Efficacy of new medical therapies in patients with heart failure, reduced ejection fraction and chronic kidney disease already receiving neurohormonal inhibitors: a network meta-analysis

Aims: We assessed the efficacy of the drugs developed after neurohormonal inhibitors (NEUi) in patients with heart failure with reduced ejection fraction (HFrEF) and concomitant chronic kidney disease (CKD).
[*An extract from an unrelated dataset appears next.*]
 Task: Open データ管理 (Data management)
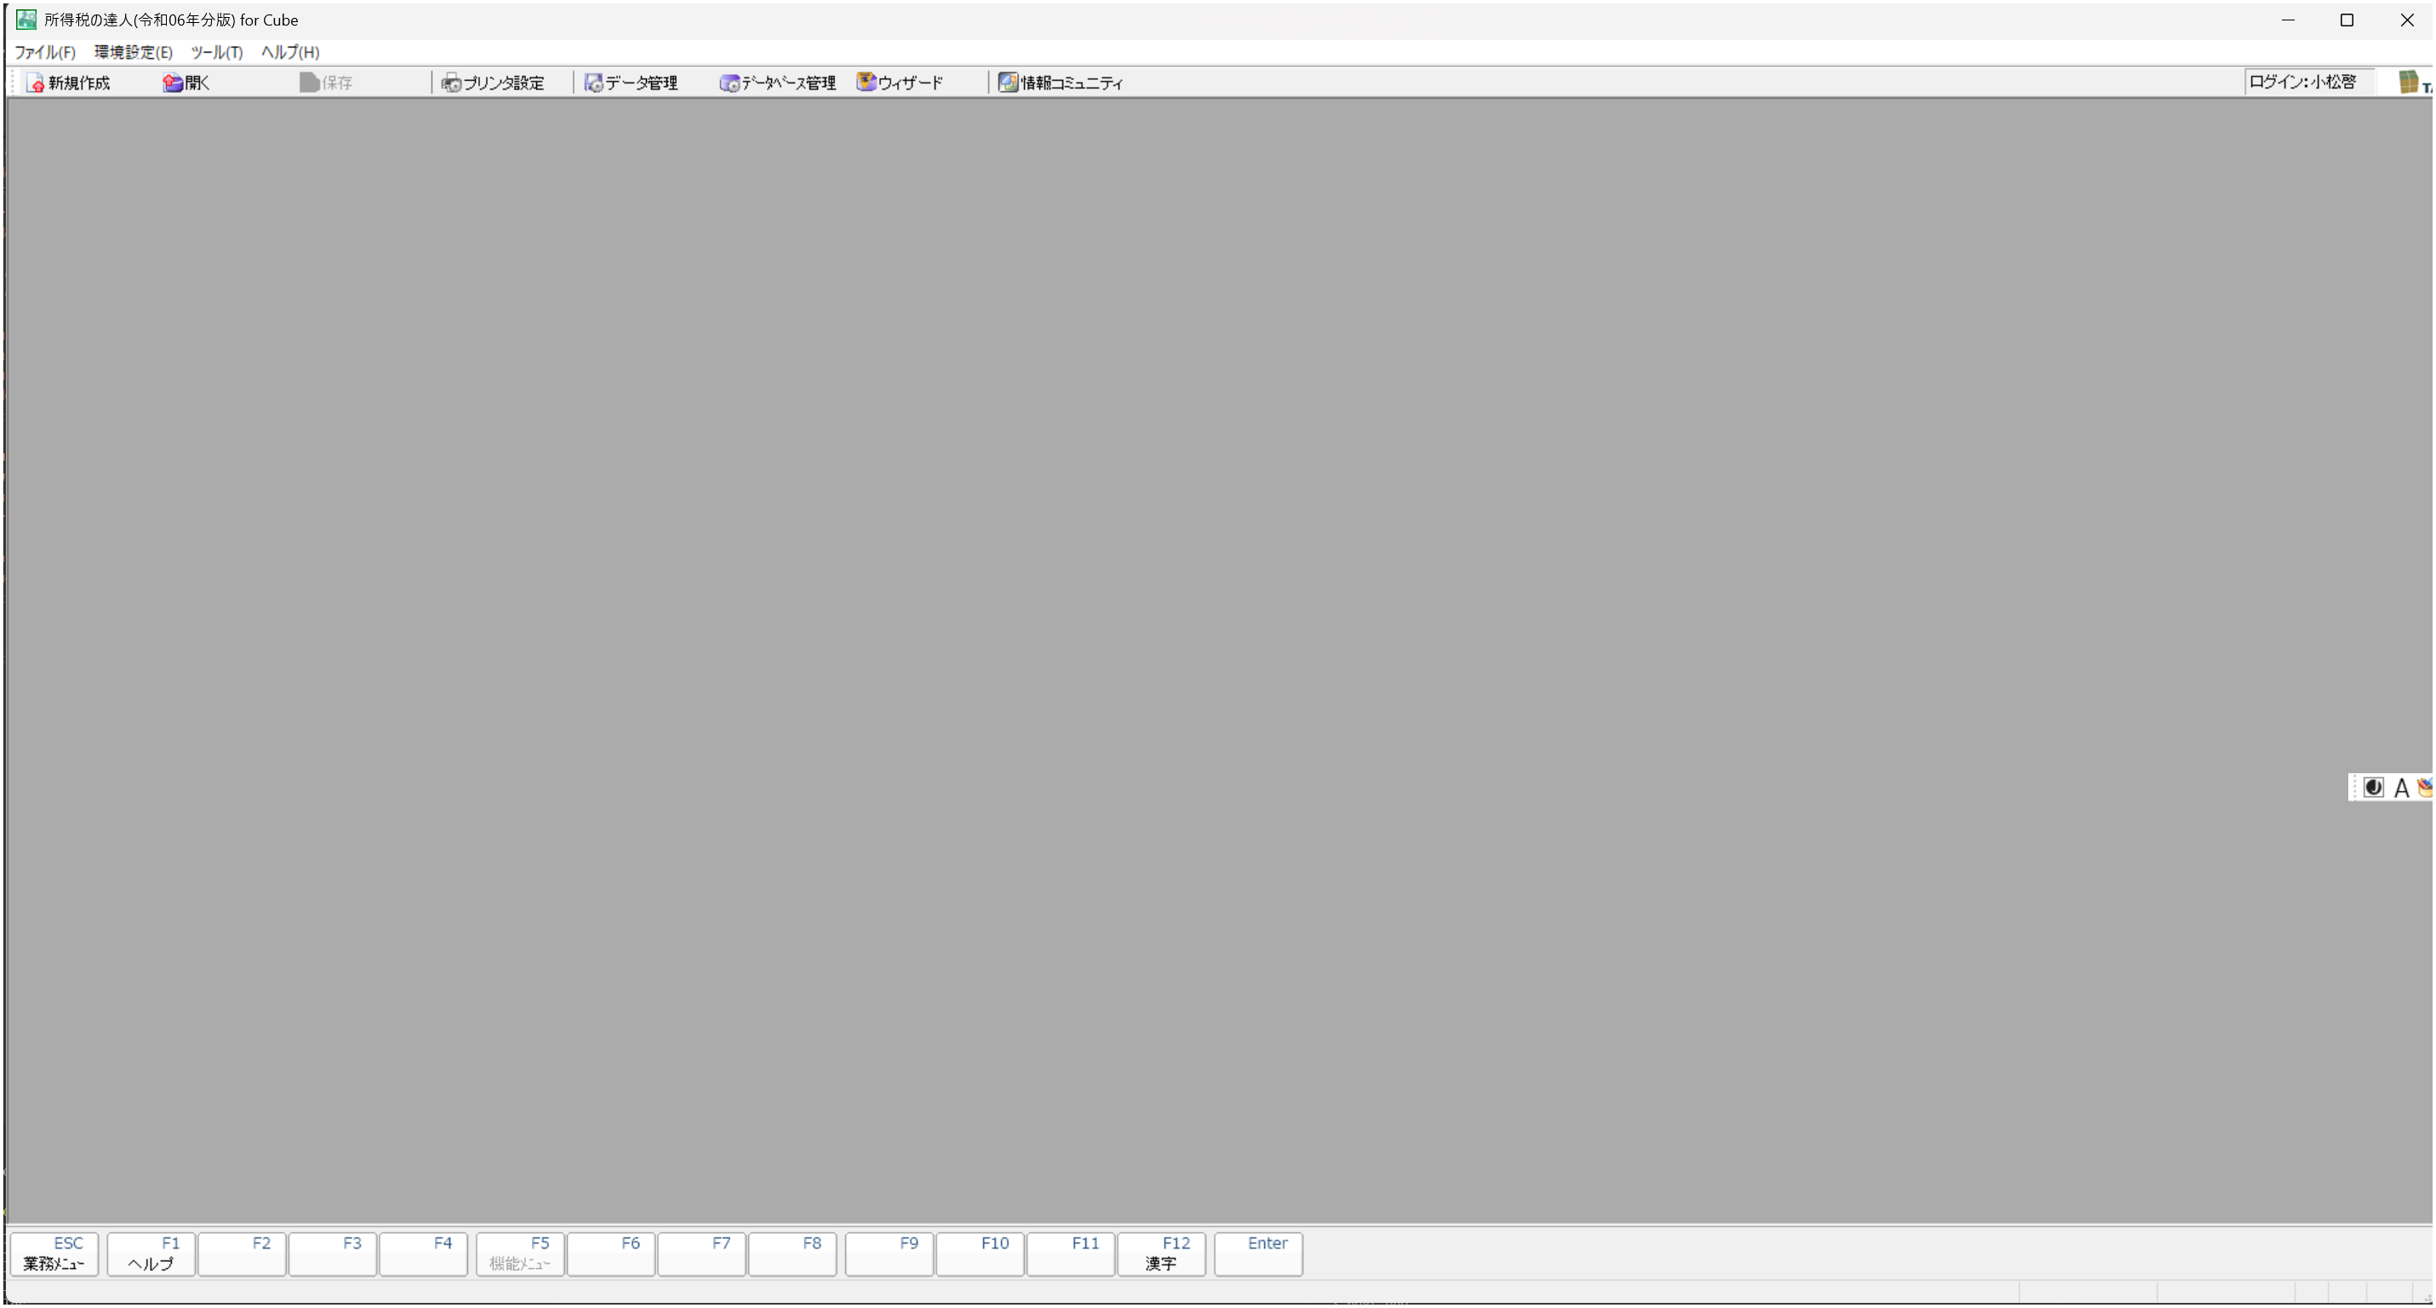[x=631, y=83]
Methods and results: The literature was systematically searched for phase 3 randomized controlled trials (RCTs) involving ≥90% patients with left ventricular ejection fraction <45%, of whom <30% were acutely decompensated, and with published information about the subgroup of estimated glomerular filtration rate <60 mL/min/1.73m2. Six RCTs were included in a study-level network meta-analysis evaluating the effect of NEUi, ivabradine, angiotensin receptor-neprilysin inhibitor (ARNI), sodium-glucose cotransporter-2 inhibitors (SGLT2i), vericiguat, and omecamtiv mecarbil (OM) on a composite outcome of cardiovascular death or hospitalization for heart failure. In a fixed-effects model, SGLT2i (HR 0.78, 95%CrI 0.69-0.89), ARNI (HR 0.79, 95%CrI 0.69-0.90), and ivabradine (HR 0.82, 95%CrI 0.69-0.98) decreased the risk of the composite outcome vs. NEUi, whereas OM did not (HR 0.98, 95%CrI 0.89-1.10). A trend for improved outcome was also found for vericiguat (HR 0.90, 95%CrI 0.80-1.00). In indirect comparisons, both SLGT2i (HR 0.80, 95%CrI 0.68-0.94) and ARNI (HR 0.80, 95%CrI 0.68-0.95) reduced the risk vs. OM; furthermore, there was a trend for a greater benefit of SGLT2i vs. vericiguat (HR 0.88, 95%CrI 0.73-1.00) and ivabradine vs. OM (HR 0.84, 95%CrI 0.68-1.00). Results were comparable in a random-effects model and in sensitivity analyses. SUCRA scores were 81.8%, 80.8%, 68.9%, 44.2%, 16.6%, and 7.8% for SGLT2i, ARNI, ivabradine, vericiguat, OM, and NEUi, respectively. Conclusion: Expanding pharmacotherapy beyond NEUi improves outcomes in HFrEF with CKD.